Taking risks

Making product bets feels risky. Not making product bets is dangerous.


Making product bets feels risky. You need to map through a problem space, to a cohesive deeply integrated solution. Something that feels native.

There are many strategies to get there. My preferred approach is to move fast. Get to something tangible. Iterate into something beautiful.

However, it’s easy to not even start.

Many teams, faced with an uncertain future, will optimize for “how do we avoid doing the wrong thing?”

Tech debt is a visible risk, and managing it is necessary to keep the codebase sane. But when teams focus only on the risks they can see, they stop taking the ones that actually move the product forward.

My favourite way of paying down tech debt is to “leave the place a little better than you found it”. That is, when building — take a look around — if the foundations are janky, shore them up a little first. A stable base supports a strong structure.

Sometimes, focused clean-up time is required.

Paying tech debt should be a parallel mission to building something new (via tight, high-quality iteration).

Teams should be moving towards the future. If that momentum stops, it foreshadows the company falling into a flat spin.

Not building and improving the product is like stopping the car mid-race and letting the competitors fly ahead. Sure, 2 minutes in the pit replacing a broken tie rod end is fine. But — you don’t rethink and rebuild the entire platform. That would take too long.

**Parts of the exercise**.
1 - In the piece on taking risks, write down the passage word for word, starting with "Making product bets feels risky. Not" and going on through "into something beautiful.".
2 - Pick up the piece on taking risks after its last sentence and keep writing it.
The lines that come next aren't needed for anything here.

**Data provided**.
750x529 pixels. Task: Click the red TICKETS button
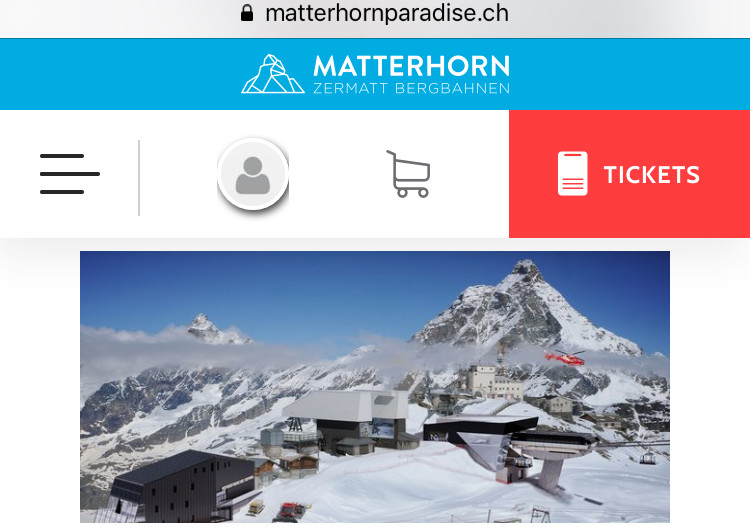[629, 174]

**Outputs by task**.
1 -
Making product bets feels risky. Not making product bets is dangerous.


Making product bets feels risky. You need to map through a problem space, to a cohesive deeply integrated solution. Something that feels native.

There are many strategies to get there. My preferred approach is to move fast. Get to something tangible. Iterate into something beautiful.

2 -
Teams that feel comfortable taking risks and building new things perform better than those that don’t. Company culture must support this. When focus drifts away from building the best product, decision quality suffers.

Impact

The company talks about building something great. The sales team sells a vision. The marketing website backs it up. New releases get airtime and press. Internally and externally, people feel momentum. Shipping is your heartbeat.

When you’re not shipping, it seems like the company has stalled. “What’s going on in there?” Worried frowns.

It’s dishonest and incongruous when words aren’t backed by actions. Over time, credibility erodes.

Tech debt is a risk you can see. Product bets are a risk you can’t yet see.

Building something great > internal comfort.

The more you delay starting. The more you delay taking a risk. The further you push learning into the future.

Future plans, once so light and airy start feeling heavy and cumbersome. They gain weight in the background. By the time they’re revisited (if they are), they feel like something serious. Restarting momentum requires much more force than maintaining it.

Build things. Don’t delay. Don’t hold back. It’s much riskier to stop even if it feels comfortable.

Don’t lose your edge.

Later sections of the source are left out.